[To be done]
Put the lines below, from the first one up to and including the line with "tap(96, 910)", into a Markdown table with two columns, Row and Entry, giving each line its row number and skipping blank lines. Leave the pictures out.

## START

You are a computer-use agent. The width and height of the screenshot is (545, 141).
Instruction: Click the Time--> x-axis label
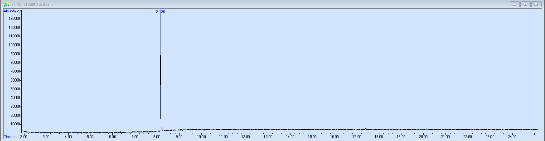(x=9, y=137)
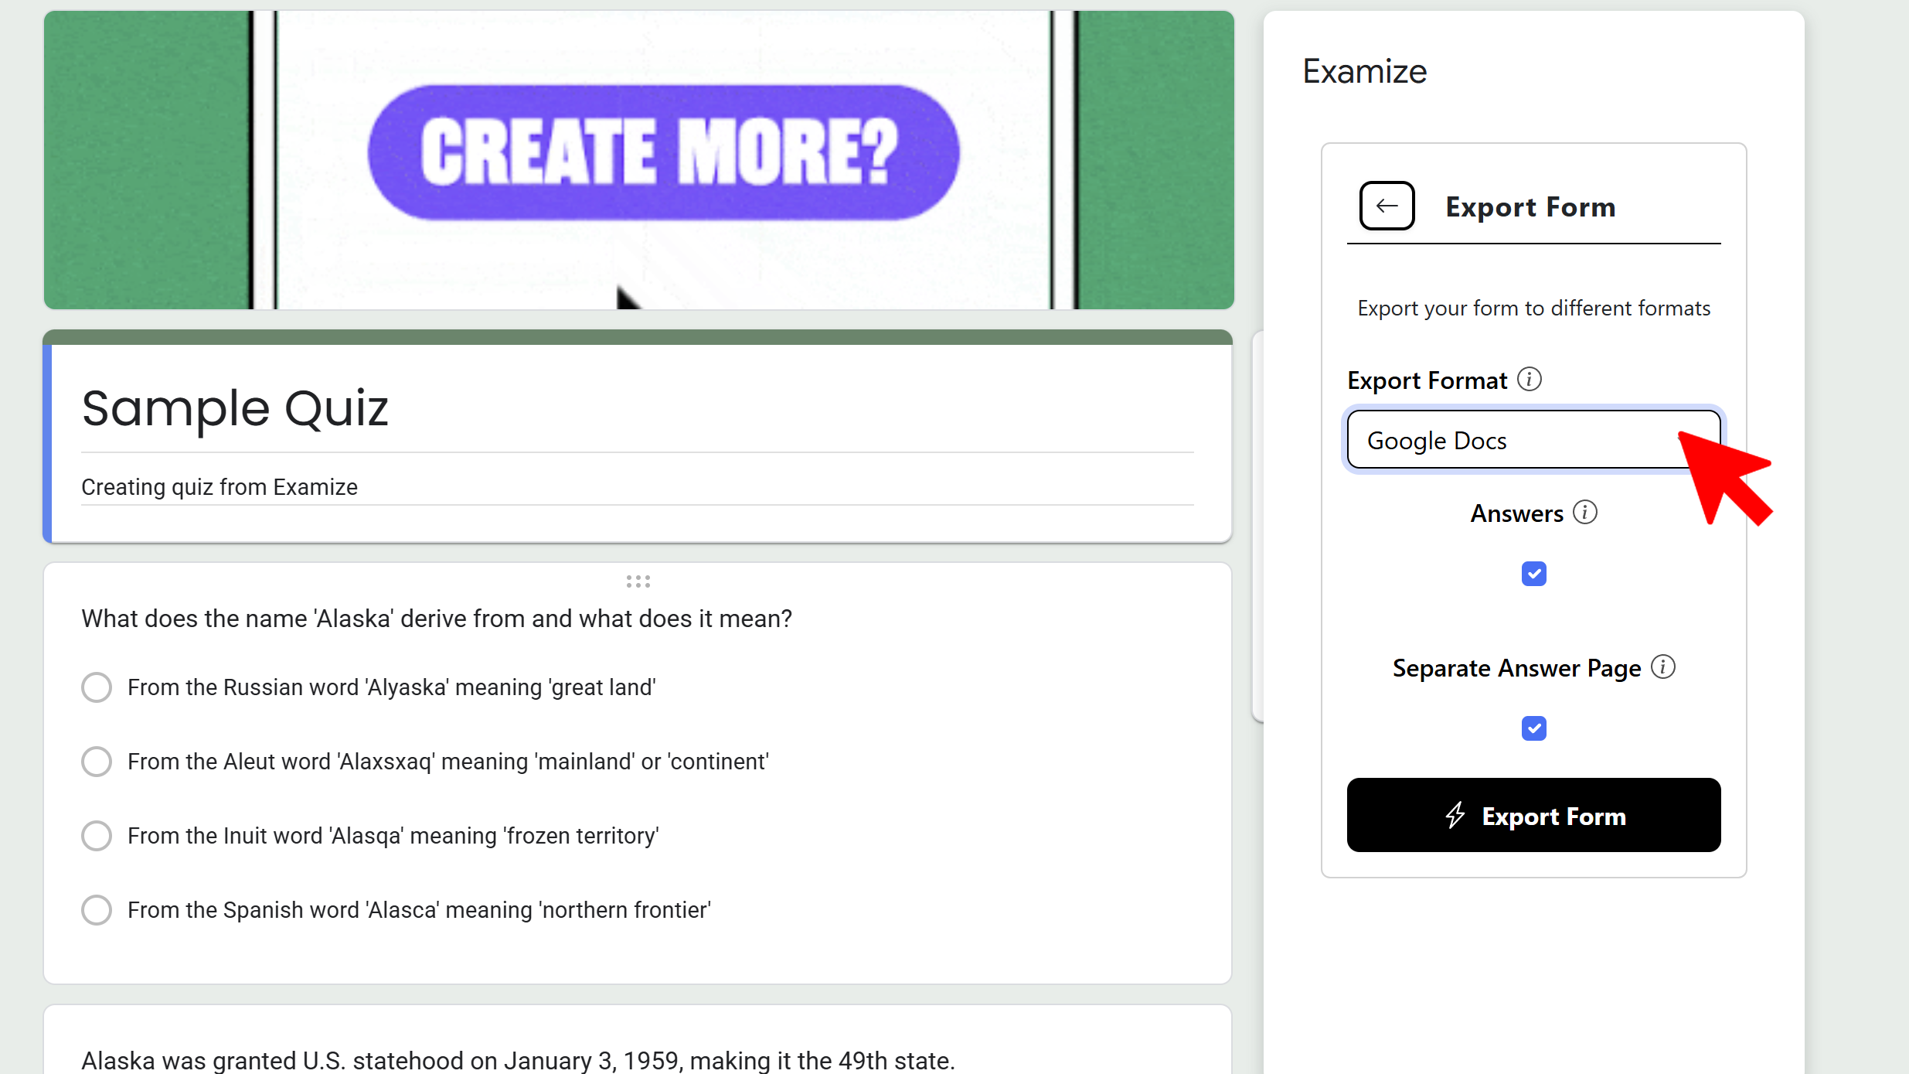Pick the Spanish word 'Alasca' answer
This screenshot has height=1074, width=1909.
tap(96, 910)
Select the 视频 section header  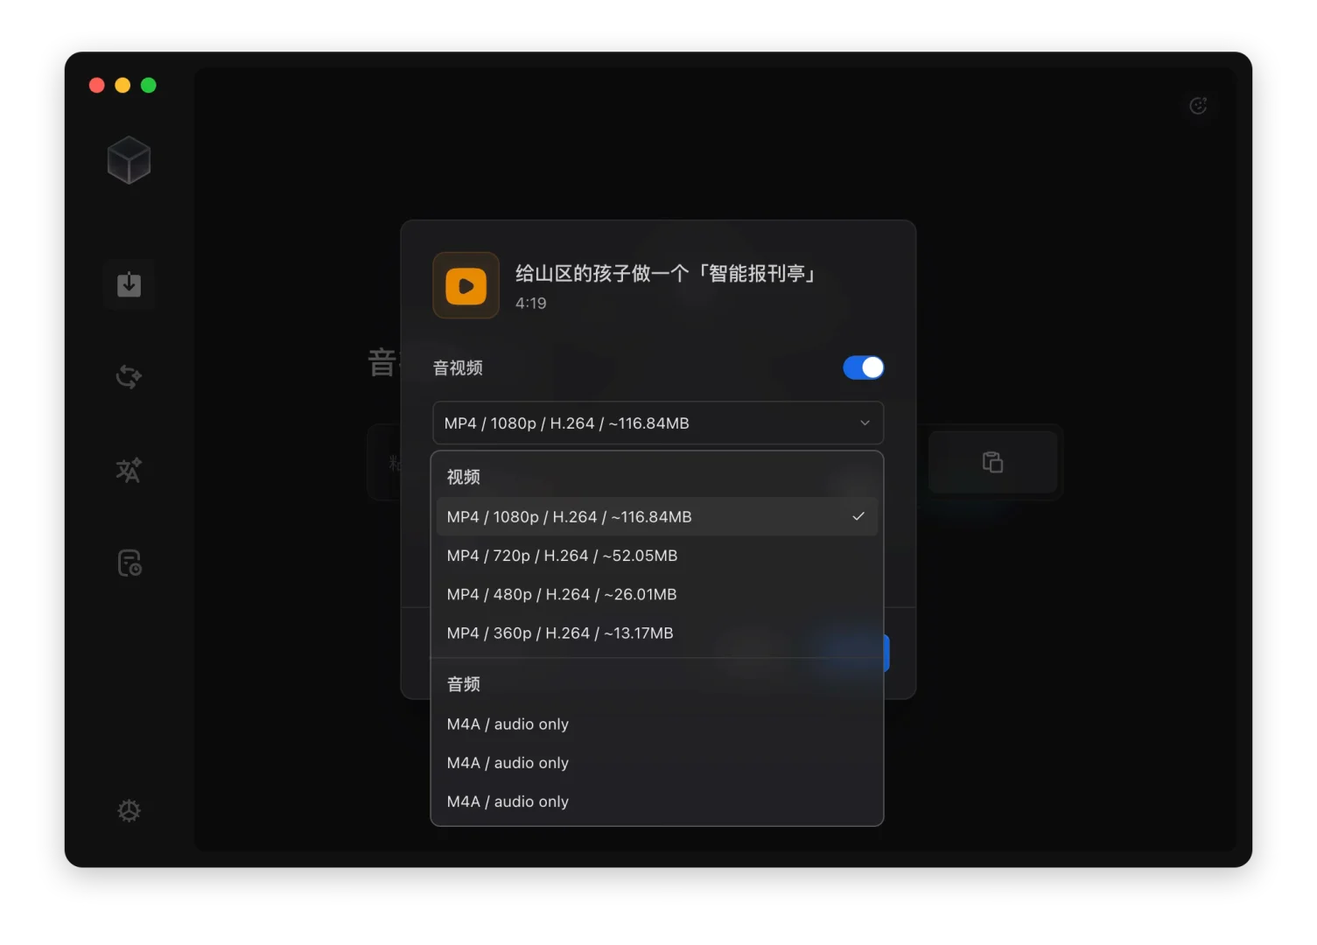click(463, 477)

## END

[Written answer]
| Row | Entry |
|---|---|
| 1 | You are a computer-use agent. The width and height of the screenshot is (545, 141). |
| 2 | Instruction: Click the Time--> x-axis label |
| 3 | (x=9, y=137) |
| 4 | Pick the Spanish word 'Alasca' answer |
| 5 | This screenshot has height=1074, width=1909. |
| 6 | tap(96, 910) |